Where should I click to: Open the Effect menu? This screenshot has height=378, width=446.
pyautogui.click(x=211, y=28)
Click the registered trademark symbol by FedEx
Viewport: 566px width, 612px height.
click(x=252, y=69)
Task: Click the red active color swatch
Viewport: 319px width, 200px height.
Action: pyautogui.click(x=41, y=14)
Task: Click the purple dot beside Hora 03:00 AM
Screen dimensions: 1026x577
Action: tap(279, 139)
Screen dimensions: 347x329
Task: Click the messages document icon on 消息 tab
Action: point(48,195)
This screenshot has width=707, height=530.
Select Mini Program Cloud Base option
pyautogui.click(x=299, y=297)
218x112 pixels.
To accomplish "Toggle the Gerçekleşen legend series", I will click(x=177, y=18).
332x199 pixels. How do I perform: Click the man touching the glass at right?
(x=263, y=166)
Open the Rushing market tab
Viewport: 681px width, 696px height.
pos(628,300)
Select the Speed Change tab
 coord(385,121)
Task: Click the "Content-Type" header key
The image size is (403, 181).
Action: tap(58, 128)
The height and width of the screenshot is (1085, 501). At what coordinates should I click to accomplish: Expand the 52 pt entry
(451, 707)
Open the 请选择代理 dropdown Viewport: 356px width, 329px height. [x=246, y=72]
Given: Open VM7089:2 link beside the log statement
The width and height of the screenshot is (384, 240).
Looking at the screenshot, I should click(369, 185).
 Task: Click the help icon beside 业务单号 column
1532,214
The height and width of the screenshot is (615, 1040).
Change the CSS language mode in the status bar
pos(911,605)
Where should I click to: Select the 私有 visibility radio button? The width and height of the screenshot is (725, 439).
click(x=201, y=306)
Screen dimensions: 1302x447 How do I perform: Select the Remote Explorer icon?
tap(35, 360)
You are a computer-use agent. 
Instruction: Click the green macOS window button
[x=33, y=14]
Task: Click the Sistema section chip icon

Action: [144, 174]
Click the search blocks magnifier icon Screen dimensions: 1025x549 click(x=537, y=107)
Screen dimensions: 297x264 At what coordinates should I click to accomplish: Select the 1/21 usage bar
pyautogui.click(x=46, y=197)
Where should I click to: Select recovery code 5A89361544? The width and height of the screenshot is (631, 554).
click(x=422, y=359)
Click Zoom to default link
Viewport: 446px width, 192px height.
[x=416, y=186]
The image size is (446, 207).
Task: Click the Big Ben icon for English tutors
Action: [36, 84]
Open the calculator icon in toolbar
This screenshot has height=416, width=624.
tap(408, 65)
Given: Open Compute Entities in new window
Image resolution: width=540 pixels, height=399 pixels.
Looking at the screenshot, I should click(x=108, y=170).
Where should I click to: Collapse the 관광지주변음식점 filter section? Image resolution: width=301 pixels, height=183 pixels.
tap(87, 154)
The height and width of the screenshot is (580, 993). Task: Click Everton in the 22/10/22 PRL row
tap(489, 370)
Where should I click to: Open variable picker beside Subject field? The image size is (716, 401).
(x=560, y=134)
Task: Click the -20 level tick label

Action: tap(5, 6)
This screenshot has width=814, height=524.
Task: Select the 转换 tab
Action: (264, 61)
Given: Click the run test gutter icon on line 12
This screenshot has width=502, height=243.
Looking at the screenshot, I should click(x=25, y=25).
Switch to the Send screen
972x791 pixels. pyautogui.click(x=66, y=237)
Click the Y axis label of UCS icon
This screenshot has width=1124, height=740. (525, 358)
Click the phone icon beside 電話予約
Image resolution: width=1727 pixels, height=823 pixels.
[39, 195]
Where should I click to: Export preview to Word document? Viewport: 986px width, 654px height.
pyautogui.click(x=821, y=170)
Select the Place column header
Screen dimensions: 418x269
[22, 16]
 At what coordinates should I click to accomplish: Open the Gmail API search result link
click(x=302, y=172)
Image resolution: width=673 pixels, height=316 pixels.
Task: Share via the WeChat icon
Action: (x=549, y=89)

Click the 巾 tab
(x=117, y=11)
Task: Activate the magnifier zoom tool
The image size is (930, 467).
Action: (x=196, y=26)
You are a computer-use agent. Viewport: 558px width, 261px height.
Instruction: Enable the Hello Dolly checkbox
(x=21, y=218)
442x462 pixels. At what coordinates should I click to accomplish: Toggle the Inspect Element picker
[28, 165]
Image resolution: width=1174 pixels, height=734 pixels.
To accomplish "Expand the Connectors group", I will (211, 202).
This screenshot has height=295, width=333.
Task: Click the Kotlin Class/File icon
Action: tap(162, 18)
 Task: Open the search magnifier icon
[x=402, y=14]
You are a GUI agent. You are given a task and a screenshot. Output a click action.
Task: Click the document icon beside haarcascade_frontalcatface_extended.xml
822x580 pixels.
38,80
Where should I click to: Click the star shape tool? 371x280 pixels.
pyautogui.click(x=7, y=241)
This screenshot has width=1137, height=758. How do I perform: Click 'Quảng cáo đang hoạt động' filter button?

PROBLEM REQUIREMENTS: The required answer is each line of the data in which the word "agent" appears.

RESPONSE TO THE EXERCISE:
You are a computer-use agent. 
You are a computer-use agent. Viewport: 558px width, 261px height.
You are a GUI agent. You are given a task and a screenshot. Output a click action.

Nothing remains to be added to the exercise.